Kaufman is simply a survivalist, saddling up to a stronger team with drivers (Jamie McMurray and Kyle Larson) who have a stronger competitive shot with better resources.
Meanwhile, it's all limbo land for a lot of employees at Michael Waltrip Racing, most notably Bowyer.
"There's obviously some change on the horizon," Bowyer said at Pocono. "I got the same release you guys did. . . . Like I said, there's a lot of work to be done in the future, and we're all working on it and when I have something to tell you guys, you all know me and I'll tell you."
Some will wag their fingers and insist this is all part of cosmic payback for the shenanigans that the team pulled in Richmond in 2013, trying to game the system so that then-MWR driver Martin Truex Jr. would qualify for the Chase.
He did, ever so briefly, before the manipulative actions of Bowyer (causing a caution intentionally) were exposed.
I suggest nefarious karma isn't in play. It's the price of doing business in NASCAR these days.
The strong survive. The others become roadkill.
Safety in spotlight
NASCAR's evolving safety model will be in play the next time the circuit comes to Pocono, site of separate pit road incidents in which cars hit the wall that separates the pit stalls from the crews.
"We'll work with the track," NASCAR Executive Vice President Steve O'Donnell said this week on SiriusXM NASCAR Radio. "We already have got a plan in place to look at extending that pit wall. We certainly have got to make sure that by doing that you put the proper protection for the race cars and the drivers coming off of [the turn]."
The first incident took place on Saturday, when Jeb Burton hit the wall during practice Saturday. The next day, Kasey Kahne lost control, just missing the barrier separating the racing surface from pit road. He slid into the pit wall at a high speed.
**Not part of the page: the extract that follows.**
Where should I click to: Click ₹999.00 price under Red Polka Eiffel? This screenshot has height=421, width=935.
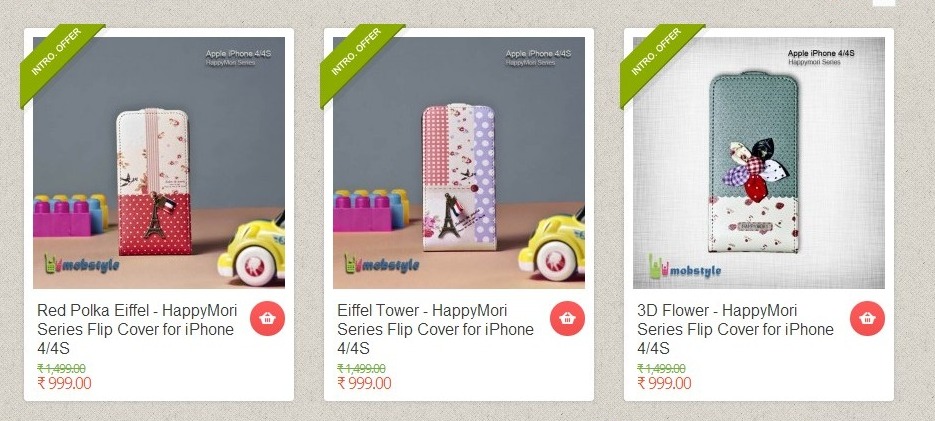[x=64, y=383]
Fortunately, no one was injured in either crash.
"I couldn't believe I was . . . heading towards pit wall," Kahne said. "Then I saw the people and I thought to myself that those guys need to take off running and get out of the way."
Pocono will not host another NASCAR race this season, but an IndyCar race will be staged there on Aug. 23.
Busch takes break
Kyle Busch is skipping the Xfinity Series road-course race at Watkins Glen this weekend, all part of the healing process following the significant leg injuries he sustained at the start of the season at Daytona.
"I feel like there's times when I get out of the car just putting weight back in my feet sometimes it hurts after race days and stuff like that," said Busch, who will still compete in the Cup Series race of course but will cede his ride to Boris Said.
"With Watkins Glen coming up, that's going to be another hard one to get through," Busch said. "That's going to be a tough challenge for myself and the left foot, but we'll make it and I'm sure we'll be OK, just like Sonoma. It will be sore on Monday afterwards and we'll continue to ice it and make it feel better."
Busch has been crazy good as of late. He had a great shot to win the Cup race at Pocono, but he ran out of gas on the closing laps. He ended up finishing 21st — a blow but not a damaging one.
He is only 13 points behind 30th place and a guaranteed spot in the Chase.
"I didn't know we were that close," Busch said. "I wish that maybe I had a little bit better heads up, but I can't fault these guys for trying and going for broke."
Rolling with Vegas
It will be Viva Las Vegas again for NASCAR this winter.
NASCAR announced earlier this week the annual NASCAR Sprint Cup Series Awards will return to Las Vegas in 2015 as part of a renewed partnership. The awards program will headline NASCAR Sprint Cup Series Champion's Week at Wynn Las Vegas on Dec. 4.